-- WORK REQUIRED --
All that is wanted is the span of lines from the one with "Viewport: 1062px width, 663px height." to the last line of the data, copied exactly.

-- MATERIAL PROVIDED --
========================================

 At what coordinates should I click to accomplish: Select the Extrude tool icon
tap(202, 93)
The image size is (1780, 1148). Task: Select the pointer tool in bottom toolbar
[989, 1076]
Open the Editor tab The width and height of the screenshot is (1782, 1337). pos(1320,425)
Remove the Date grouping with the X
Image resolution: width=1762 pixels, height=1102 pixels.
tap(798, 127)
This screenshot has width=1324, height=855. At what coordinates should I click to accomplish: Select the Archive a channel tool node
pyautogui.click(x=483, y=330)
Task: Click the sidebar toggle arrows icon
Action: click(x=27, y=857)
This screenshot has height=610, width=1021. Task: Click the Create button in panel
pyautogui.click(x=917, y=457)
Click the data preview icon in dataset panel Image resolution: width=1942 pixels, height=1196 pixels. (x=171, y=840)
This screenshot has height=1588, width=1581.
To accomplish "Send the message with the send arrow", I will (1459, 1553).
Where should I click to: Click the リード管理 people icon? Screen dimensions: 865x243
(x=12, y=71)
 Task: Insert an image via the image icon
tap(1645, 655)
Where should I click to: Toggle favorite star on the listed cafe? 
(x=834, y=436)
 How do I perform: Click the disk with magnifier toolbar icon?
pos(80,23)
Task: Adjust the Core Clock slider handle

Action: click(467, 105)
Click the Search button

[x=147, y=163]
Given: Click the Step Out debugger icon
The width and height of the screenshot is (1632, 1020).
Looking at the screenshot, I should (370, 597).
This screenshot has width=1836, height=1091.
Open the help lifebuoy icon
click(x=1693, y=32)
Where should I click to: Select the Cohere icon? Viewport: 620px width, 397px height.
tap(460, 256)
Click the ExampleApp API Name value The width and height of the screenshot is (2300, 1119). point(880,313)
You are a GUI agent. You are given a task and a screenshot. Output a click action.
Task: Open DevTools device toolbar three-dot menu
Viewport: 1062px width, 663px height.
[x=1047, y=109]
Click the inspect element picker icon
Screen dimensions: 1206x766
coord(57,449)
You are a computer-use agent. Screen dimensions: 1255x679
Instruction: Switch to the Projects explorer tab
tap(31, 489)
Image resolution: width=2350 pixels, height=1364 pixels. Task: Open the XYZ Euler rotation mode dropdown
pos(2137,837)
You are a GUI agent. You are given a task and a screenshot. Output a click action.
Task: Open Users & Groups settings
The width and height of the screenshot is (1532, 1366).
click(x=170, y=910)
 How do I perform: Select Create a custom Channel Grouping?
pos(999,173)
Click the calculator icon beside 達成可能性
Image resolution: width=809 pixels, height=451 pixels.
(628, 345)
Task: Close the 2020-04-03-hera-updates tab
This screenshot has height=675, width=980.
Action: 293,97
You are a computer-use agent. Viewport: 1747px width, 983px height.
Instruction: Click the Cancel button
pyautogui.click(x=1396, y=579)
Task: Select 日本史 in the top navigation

========================================

-- FINISHED TASK --
Viewport: 1062px width, 663px height.
[x=1047, y=109]
Click the inspect element picker icon
Screen dimensions: 1206x766
coord(57,449)
You are a computer-use agent. Screen dimensions: 1255x679
Instruction: Switch to the Projects explorer tab
tap(31, 489)
Image resolution: width=2350 pixels, height=1364 pixels. Task: Open the XYZ Euler rotation mode dropdown
pos(2137,837)
You are a GUI agent. You are given a task and a screenshot. Output a click action.
Task: Open Users & Groups settings
The width and height of the screenshot is (1532, 1366).
click(x=170, y=910)
 How do I perform: Select Create a custom Channel Grouping?
pos(999,173)
Click the calculator icon beside 達成可能性
Image resolution: width=809 pixels, height=451 pixels.
(628, 345)
Task: Close the 2020-04-03-hera-updates tab
This screenshot has height=675, width=980.
Action: 293,97
You are a computer-use agent. Viewport: 1747px width, 983px height.
Instruction: Click the Cancel button
pyautogui.click(x=1396, y=579)
Task: Select 日本史 in the top navigation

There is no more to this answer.